### [What is needed]
Copy every line from the data below in which the string "click" can be found.
########################################
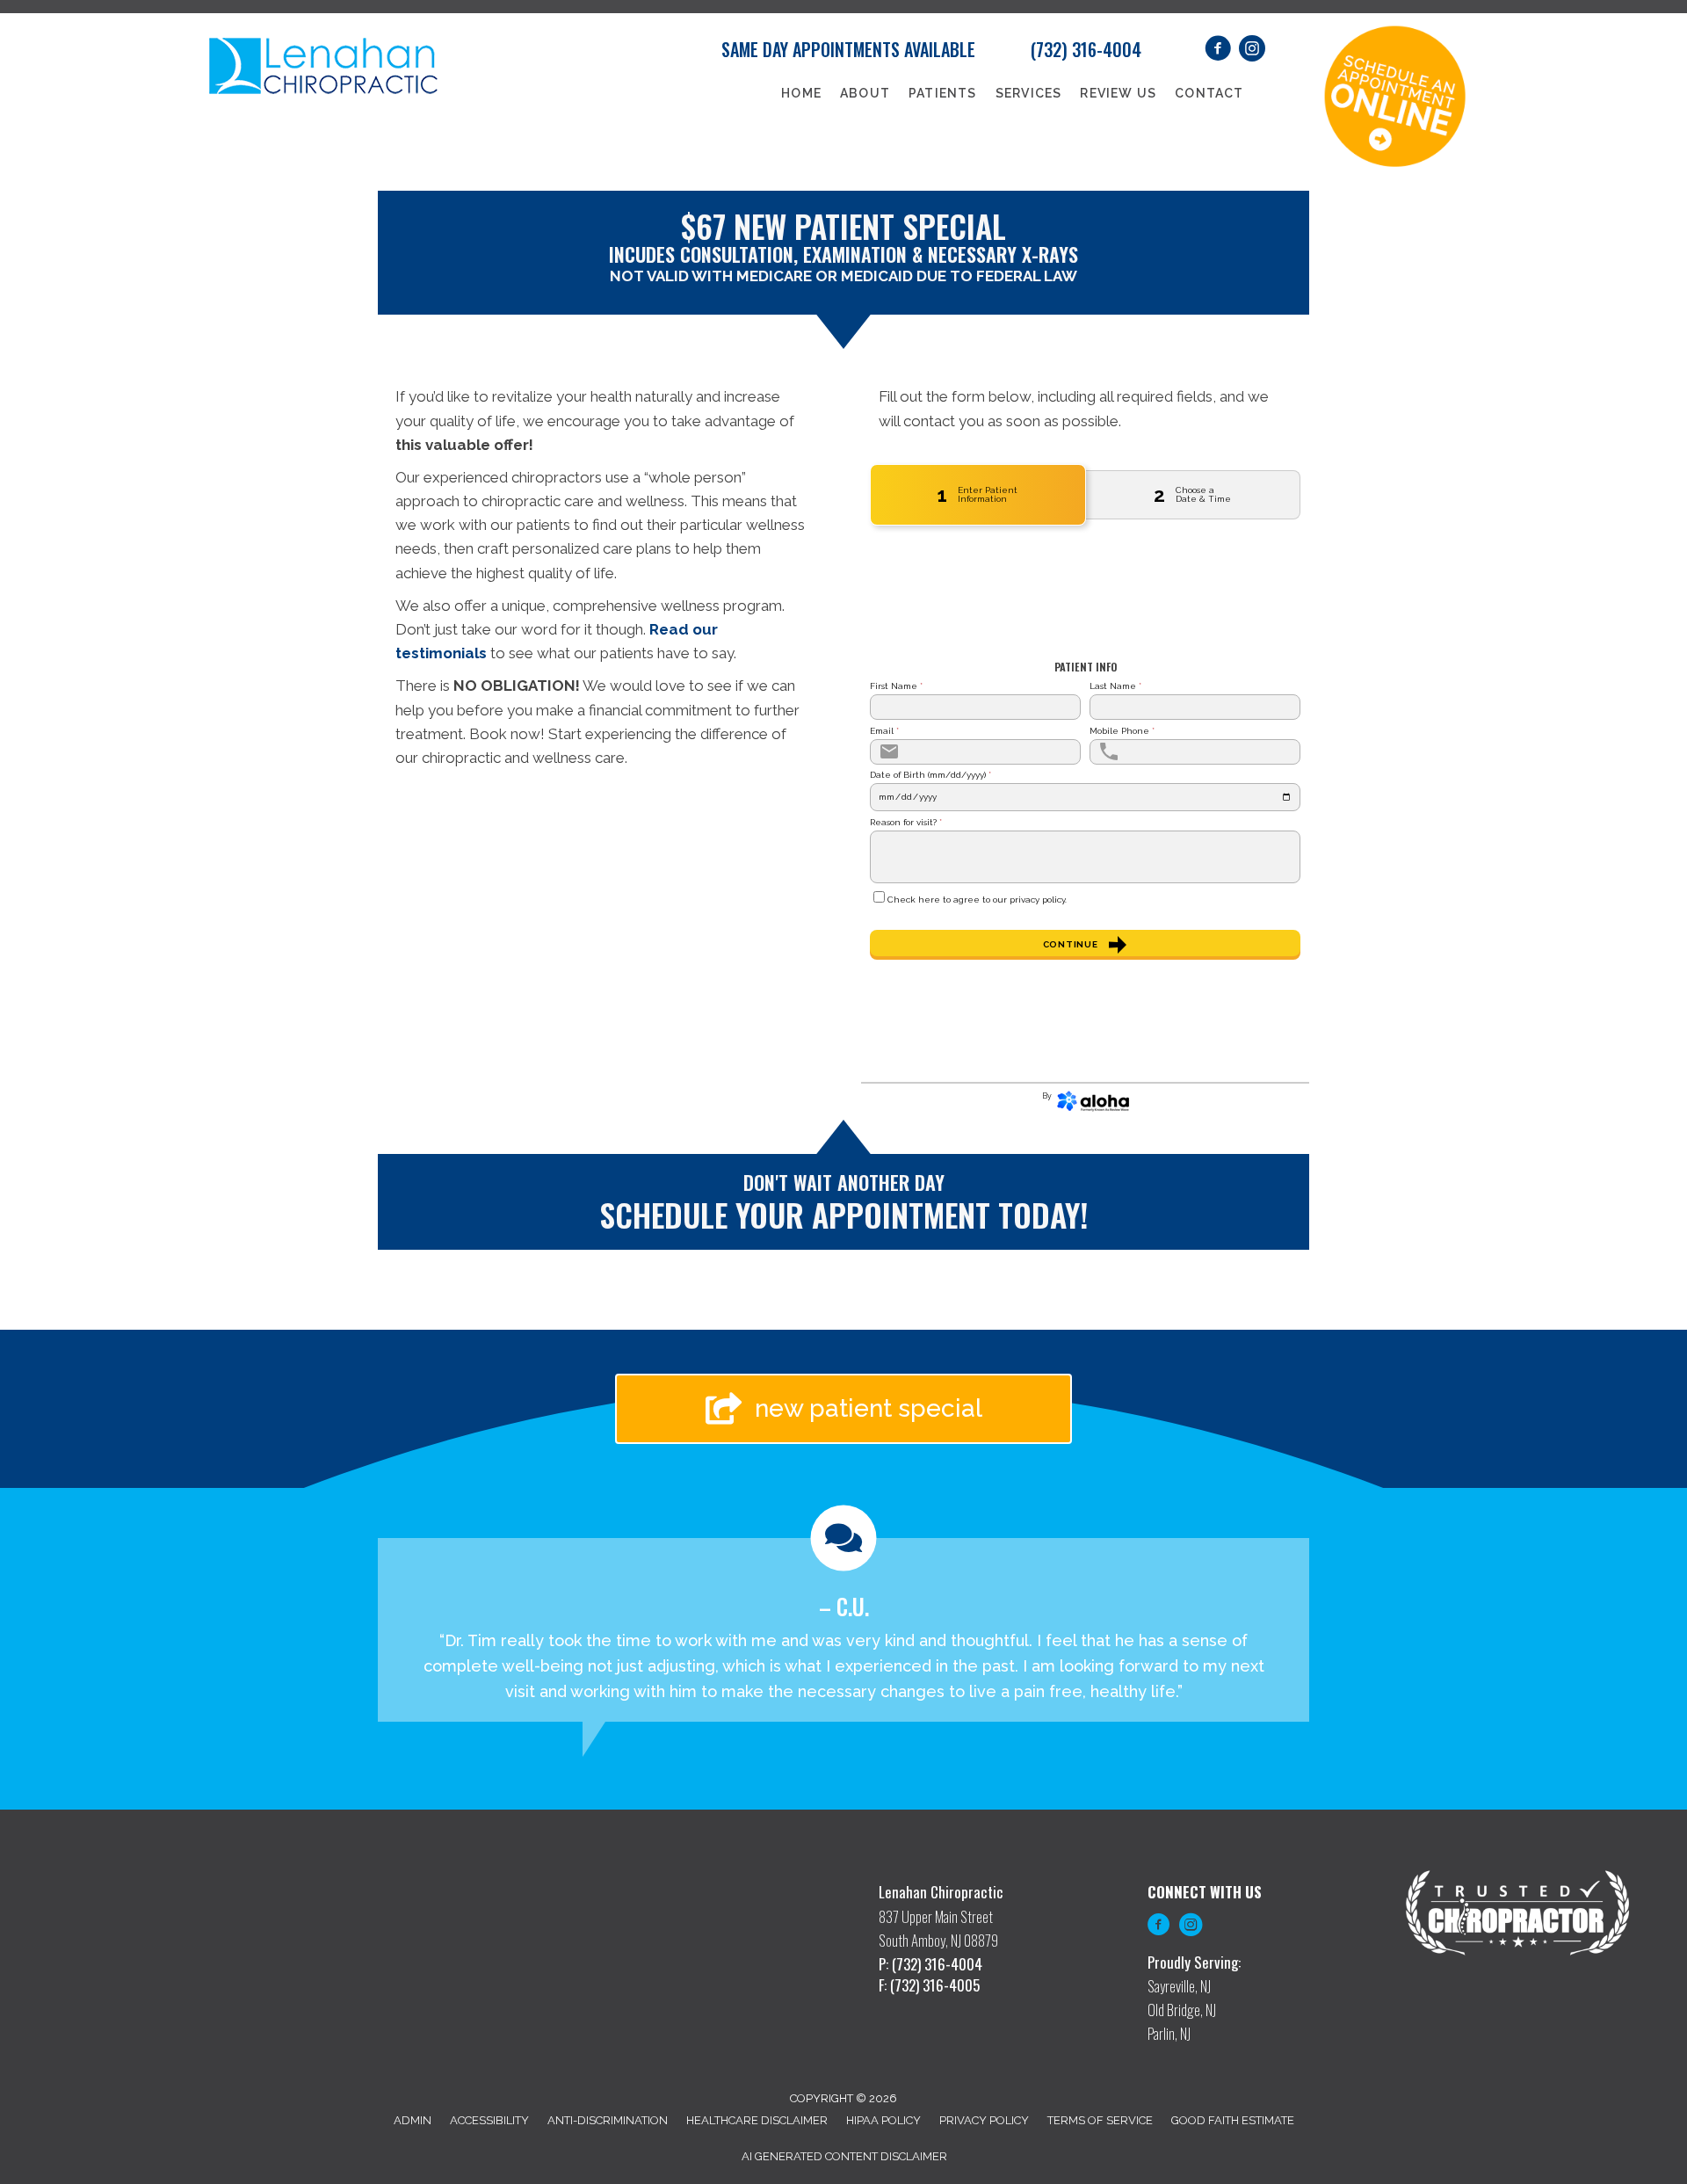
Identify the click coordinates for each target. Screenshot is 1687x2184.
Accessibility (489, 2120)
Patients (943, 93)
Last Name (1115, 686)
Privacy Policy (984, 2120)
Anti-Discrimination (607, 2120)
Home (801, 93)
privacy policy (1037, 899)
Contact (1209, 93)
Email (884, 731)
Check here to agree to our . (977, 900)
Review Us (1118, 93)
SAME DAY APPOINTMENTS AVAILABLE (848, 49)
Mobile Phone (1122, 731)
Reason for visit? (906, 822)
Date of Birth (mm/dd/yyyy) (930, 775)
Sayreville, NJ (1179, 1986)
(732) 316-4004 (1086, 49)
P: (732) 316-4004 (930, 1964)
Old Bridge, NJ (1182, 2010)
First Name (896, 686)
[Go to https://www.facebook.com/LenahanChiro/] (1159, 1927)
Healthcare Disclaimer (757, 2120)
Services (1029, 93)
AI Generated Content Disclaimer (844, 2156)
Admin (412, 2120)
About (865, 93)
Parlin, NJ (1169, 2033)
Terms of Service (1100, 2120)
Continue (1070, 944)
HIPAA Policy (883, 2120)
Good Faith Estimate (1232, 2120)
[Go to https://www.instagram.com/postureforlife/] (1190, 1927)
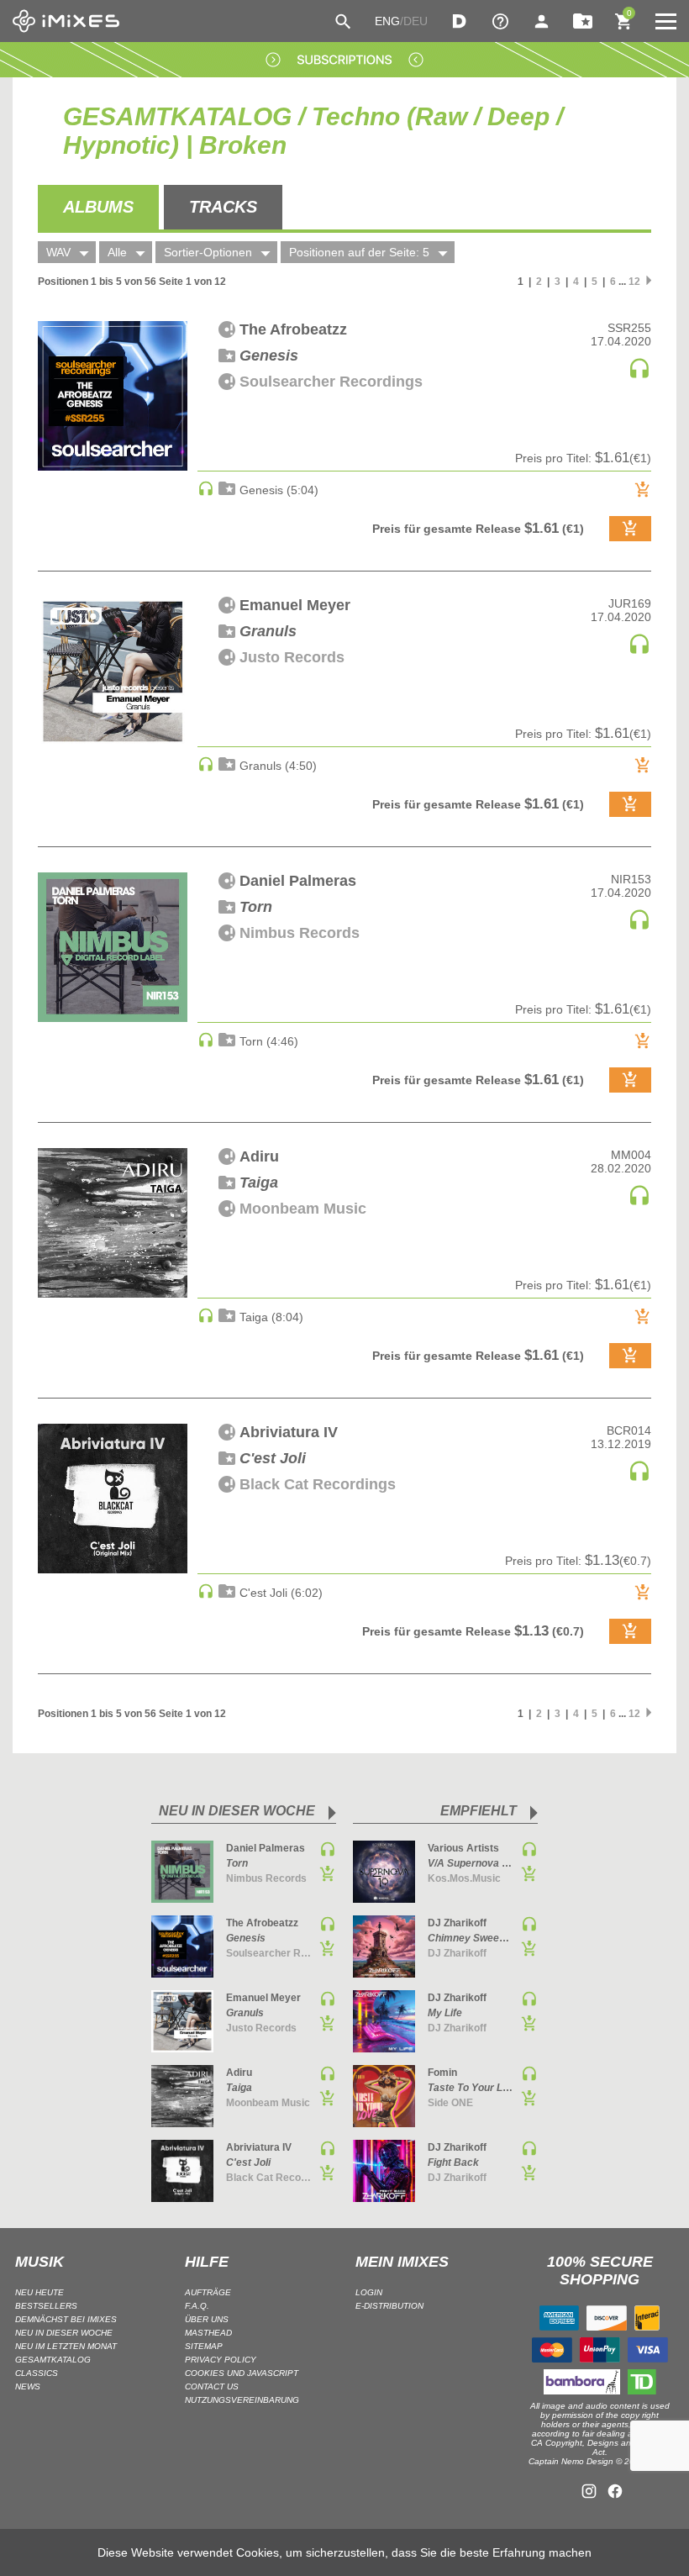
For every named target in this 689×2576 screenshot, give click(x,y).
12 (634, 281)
########################################
### [Written solution]
Identify the click coordinates for each target. Screenshot is 1687x2184.
For every named target in this 689×2576 screenshot, give click(x,y).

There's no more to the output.